#### INPUT
▽
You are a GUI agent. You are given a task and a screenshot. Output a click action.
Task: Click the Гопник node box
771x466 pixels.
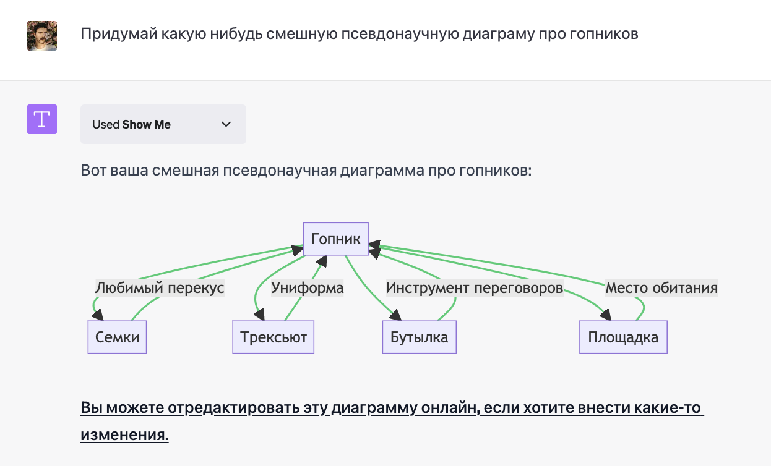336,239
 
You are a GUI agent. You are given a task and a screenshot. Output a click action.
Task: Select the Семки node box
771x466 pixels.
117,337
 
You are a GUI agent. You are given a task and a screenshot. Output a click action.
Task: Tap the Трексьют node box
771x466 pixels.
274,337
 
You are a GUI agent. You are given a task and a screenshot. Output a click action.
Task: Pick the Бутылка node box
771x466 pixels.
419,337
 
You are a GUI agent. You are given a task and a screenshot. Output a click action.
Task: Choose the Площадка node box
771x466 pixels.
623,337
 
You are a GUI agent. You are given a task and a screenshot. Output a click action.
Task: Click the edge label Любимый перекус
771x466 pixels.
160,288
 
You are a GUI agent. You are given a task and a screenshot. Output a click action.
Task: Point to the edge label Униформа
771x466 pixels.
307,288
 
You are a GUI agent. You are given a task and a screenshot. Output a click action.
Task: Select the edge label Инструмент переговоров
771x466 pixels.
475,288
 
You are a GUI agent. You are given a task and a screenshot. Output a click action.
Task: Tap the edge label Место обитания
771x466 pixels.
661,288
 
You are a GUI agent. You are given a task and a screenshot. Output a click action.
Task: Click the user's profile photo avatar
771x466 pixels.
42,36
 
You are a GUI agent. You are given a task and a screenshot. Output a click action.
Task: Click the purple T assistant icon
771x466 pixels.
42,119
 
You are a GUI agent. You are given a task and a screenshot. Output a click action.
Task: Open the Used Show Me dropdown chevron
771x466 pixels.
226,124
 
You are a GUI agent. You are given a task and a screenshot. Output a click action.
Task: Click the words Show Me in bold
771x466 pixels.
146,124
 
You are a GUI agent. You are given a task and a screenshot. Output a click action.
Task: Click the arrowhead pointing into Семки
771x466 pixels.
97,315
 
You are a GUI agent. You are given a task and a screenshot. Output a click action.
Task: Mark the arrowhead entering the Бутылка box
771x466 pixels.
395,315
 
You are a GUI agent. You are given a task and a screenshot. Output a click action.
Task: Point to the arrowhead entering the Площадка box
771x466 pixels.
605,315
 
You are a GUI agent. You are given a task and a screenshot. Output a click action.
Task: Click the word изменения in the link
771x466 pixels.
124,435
△
#### WHAT TO DO
Report only how many lines in the entries above contain the word "Select", with case counting.

#### ANSWER IN FULL
2